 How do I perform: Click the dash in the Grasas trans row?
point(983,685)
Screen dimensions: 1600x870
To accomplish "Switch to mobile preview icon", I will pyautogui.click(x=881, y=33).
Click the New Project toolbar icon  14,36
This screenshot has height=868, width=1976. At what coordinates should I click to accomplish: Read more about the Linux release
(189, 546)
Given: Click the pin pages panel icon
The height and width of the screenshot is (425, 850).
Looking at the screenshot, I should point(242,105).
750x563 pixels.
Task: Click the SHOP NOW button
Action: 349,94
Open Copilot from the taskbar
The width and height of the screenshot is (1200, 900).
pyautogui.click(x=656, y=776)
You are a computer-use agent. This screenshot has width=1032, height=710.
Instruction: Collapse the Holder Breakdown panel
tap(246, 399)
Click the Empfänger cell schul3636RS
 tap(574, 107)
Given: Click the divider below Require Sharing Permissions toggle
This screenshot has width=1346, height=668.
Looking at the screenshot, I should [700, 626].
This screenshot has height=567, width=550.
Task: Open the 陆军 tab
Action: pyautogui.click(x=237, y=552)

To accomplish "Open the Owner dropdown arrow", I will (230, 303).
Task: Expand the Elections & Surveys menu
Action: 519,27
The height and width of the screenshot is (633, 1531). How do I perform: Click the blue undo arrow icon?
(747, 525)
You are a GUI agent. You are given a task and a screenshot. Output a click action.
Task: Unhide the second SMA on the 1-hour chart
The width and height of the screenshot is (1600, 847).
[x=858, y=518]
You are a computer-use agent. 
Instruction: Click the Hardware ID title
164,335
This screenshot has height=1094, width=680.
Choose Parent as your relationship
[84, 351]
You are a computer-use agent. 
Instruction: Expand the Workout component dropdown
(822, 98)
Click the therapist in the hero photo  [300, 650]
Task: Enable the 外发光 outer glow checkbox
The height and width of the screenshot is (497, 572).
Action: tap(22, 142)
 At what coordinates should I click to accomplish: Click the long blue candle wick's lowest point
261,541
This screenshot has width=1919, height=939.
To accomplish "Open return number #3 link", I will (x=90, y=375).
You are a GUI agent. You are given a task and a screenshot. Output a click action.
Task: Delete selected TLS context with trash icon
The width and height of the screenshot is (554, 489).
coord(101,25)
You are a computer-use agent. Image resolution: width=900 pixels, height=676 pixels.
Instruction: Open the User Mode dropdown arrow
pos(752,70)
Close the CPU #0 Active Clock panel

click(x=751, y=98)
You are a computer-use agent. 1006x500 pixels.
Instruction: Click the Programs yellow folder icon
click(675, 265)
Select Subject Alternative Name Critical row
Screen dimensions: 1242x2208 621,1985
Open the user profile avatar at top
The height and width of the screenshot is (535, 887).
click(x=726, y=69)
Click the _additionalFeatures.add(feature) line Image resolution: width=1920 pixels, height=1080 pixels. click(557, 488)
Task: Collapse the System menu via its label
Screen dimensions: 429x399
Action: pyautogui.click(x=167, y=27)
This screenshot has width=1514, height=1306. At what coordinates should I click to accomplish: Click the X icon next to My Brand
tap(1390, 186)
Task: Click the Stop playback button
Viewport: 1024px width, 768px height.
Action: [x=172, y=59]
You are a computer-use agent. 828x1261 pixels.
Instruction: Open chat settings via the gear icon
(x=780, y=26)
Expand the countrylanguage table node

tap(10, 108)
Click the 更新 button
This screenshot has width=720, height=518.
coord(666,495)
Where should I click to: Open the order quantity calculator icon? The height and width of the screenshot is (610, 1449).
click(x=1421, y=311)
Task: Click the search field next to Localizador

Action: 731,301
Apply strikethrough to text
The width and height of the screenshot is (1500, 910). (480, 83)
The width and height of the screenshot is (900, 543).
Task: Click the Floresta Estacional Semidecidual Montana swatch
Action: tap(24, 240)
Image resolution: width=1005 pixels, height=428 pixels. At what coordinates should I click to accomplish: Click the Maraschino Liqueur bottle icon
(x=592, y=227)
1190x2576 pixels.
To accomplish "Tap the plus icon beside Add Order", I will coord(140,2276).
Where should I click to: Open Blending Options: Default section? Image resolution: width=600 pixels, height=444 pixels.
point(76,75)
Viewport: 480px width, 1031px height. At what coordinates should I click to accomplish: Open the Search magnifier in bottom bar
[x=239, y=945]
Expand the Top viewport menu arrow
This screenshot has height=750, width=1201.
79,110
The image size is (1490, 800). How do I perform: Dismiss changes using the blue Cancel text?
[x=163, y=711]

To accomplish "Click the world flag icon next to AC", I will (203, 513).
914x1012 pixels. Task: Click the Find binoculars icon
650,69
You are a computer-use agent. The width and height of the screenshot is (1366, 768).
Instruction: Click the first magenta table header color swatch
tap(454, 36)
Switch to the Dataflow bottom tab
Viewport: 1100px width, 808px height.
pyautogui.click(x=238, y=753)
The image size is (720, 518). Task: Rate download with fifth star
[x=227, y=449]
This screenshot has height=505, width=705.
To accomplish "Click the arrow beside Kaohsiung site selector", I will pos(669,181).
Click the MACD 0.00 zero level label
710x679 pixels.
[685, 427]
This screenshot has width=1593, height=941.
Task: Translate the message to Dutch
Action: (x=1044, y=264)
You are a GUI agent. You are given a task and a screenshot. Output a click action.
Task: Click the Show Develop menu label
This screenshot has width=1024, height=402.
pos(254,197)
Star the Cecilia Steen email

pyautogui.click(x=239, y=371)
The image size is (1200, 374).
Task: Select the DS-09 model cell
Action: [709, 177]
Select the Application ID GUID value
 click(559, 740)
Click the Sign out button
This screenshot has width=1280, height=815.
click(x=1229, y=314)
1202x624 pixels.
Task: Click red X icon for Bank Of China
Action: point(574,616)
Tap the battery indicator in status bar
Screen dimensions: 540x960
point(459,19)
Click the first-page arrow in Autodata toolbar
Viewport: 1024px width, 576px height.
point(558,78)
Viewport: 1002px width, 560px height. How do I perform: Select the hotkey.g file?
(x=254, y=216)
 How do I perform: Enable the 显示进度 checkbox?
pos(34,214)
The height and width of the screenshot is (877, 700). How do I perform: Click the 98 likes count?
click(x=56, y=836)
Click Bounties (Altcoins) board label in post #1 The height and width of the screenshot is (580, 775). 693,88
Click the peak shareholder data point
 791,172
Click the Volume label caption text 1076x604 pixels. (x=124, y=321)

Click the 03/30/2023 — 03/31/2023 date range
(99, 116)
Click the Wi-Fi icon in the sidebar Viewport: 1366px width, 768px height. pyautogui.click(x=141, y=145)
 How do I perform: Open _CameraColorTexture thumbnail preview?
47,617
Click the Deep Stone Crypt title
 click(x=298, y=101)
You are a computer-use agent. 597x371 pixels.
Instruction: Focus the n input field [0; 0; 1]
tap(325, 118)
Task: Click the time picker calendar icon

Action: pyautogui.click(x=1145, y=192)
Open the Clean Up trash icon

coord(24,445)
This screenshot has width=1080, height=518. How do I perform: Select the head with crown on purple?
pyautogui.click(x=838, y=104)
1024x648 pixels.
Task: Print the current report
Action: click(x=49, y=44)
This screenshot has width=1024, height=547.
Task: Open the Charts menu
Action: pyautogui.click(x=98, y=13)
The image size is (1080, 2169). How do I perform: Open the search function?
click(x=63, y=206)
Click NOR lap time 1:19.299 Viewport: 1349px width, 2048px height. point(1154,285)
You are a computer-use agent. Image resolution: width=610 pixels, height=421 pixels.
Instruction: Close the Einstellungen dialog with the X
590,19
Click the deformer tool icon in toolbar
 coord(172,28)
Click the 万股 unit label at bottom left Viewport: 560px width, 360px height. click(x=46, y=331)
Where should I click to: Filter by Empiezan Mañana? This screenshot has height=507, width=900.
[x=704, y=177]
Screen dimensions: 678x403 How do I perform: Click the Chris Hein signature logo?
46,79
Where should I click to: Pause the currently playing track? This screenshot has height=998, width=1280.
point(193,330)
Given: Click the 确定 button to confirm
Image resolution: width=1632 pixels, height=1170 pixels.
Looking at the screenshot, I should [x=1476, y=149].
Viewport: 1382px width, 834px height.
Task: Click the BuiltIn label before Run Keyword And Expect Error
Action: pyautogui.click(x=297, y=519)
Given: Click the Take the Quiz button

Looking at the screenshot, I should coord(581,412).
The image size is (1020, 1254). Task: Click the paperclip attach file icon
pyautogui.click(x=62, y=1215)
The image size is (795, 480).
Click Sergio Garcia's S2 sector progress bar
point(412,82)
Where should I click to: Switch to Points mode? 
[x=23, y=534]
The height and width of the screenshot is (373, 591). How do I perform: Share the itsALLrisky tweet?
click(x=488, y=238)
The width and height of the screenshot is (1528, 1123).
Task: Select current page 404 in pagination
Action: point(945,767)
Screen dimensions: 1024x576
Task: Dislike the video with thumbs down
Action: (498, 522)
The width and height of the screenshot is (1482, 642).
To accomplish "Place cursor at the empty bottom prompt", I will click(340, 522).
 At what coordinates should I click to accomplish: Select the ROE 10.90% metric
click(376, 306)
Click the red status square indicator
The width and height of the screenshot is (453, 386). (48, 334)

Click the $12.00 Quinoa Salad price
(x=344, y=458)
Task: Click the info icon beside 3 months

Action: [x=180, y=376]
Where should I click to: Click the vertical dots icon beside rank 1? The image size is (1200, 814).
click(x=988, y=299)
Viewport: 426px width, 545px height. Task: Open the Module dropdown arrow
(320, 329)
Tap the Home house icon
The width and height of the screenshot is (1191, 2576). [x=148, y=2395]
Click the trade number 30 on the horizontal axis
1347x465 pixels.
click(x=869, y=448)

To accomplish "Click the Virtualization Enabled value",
═══
**WORK TASK:** Every line of the data that includes the word "computer" should be copied.

**TASK SOLUTION:**
You are a computer-use agent. This screenshot has width=1032, height=710.
You are a computer-use agent. 
You are a computer-use agent. 
You are a computer-use agent. Image resolution: width=900 pixels, height=676 pixels.
You are a computer-use agent. 1006x500 pixels.
You are a computer-use agent. 828x1261 pixels.
You are a computer-use agent. The width and height of the screenshot is (1366, 768).
You are a computer-use agent. 597x371 pixels.
You are a computer-use agent. Image resolution: width=610 pixels, height=421 pixels.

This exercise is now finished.